I finally bought a used splitter a year and a half ago. Hated the thought of giving in to old age. But it has saved me a lot of time and made it easier.
We are much alike. I also skid in the winter, cut up and split in the fall, and move wood outside to inside the wood shed in Sept. The irony for me is even when i was logging making firewood when pallet or wood mills were not taking lengths, I never touched the wood more than once and that was to bring it to the splitter which then with a belt, conveyed into a stake body. We never stacked it but dumped it right from the truck and made huge piles that were "seasoned" for a mere 6 months. It was then sold by reloading the truck with a pay loader, brought to the customer and dumped in his yard. This stacking thing was only relevant when I became a home owner and started burning wood.
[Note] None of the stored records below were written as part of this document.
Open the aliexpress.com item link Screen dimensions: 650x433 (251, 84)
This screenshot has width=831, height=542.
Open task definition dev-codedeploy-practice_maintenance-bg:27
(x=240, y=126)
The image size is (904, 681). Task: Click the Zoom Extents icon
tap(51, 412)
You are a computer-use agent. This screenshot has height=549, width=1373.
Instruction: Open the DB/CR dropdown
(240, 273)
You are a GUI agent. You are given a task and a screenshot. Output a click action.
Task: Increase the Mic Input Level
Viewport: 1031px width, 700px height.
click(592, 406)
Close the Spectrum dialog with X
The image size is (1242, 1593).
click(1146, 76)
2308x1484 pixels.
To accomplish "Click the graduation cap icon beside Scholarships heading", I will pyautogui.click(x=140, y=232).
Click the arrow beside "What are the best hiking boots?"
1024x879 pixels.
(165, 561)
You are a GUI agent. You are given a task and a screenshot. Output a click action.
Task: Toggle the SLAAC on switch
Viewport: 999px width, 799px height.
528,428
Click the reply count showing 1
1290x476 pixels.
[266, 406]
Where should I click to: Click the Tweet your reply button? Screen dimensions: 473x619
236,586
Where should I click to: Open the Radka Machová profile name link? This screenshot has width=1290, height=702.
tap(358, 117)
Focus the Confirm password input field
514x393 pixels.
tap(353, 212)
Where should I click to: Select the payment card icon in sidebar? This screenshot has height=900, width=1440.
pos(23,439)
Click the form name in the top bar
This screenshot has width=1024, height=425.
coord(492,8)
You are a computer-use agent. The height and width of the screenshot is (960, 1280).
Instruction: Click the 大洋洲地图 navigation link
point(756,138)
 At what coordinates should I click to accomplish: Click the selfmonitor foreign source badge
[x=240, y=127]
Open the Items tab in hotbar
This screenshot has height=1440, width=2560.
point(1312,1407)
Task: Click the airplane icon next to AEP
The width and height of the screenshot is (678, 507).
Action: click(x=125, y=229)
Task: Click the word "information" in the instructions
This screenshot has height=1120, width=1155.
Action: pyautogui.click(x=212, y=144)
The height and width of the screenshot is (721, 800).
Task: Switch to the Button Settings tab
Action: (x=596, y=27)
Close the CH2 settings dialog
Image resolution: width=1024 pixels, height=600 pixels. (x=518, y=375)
I discovered wood does not really season in 6 months in a huge pile. The boss would have none of it stating "nobody has to burn it when I deliver it" "Why do we label it as seasoned Hank" I used to ask. "Because it is seasoned". One go around was enough for me knowing I would never convince this man who's forebears logged for 100 years before I came on the scene, that oak needed longer. I did copy methods from the company on my own property that makes it easier. There is just not enough in me however to start messing with pallets.
It was funny to me Gordan when you stated you remembered where each piece of wood came from as that aspect is also shared.